- **REQUIREMENT**: Quote word for word the lines of the listing from the one holding "Click the 英文缩写" through the one holding "Looking at the screenshot, I should 546,180.", both included.

— BEGIN INPUT DATA —

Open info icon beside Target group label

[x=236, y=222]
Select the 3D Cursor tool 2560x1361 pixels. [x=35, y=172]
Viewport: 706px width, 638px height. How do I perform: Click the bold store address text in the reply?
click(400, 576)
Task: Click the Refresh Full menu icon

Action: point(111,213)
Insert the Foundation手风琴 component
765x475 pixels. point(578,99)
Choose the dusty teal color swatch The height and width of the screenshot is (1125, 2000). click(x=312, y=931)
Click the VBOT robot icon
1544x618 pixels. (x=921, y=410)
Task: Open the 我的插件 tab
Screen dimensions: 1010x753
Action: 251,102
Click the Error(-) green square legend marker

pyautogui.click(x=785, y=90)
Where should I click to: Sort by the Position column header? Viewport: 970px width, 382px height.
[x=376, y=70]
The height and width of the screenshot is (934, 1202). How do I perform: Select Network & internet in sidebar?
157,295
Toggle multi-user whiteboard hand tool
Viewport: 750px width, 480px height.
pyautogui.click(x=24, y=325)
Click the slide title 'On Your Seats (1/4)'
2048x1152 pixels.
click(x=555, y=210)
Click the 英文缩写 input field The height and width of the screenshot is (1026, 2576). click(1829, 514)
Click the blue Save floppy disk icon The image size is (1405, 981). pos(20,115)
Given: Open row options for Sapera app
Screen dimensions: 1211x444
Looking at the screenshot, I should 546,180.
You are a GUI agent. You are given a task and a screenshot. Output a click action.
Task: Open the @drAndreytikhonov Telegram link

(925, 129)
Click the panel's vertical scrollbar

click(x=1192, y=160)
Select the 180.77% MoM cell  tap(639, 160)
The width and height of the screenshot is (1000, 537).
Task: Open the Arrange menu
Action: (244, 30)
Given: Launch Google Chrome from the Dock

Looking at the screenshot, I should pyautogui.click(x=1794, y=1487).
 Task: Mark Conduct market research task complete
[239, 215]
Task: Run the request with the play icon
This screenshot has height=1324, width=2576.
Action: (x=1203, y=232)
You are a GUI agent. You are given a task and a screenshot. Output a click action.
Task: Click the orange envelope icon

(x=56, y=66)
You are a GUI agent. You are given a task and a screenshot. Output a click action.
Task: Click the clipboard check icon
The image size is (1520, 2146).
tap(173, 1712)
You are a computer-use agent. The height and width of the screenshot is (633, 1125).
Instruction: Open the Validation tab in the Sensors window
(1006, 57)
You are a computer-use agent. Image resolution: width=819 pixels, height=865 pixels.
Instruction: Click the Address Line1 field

— END INPUT DATA —

- **RESULT FOR THIS TASK**:
Click the 英文缩写 input field The height and width of the screenshot is (1026, 2576). click(1829, 514)
Click the blue Save floppy disk icon The image size is (1405, 981). pos(20,115)
Given: Open row options for Sapera app
Screen dimensions: 1211x444
Looking at the screenshot, I should 546,180.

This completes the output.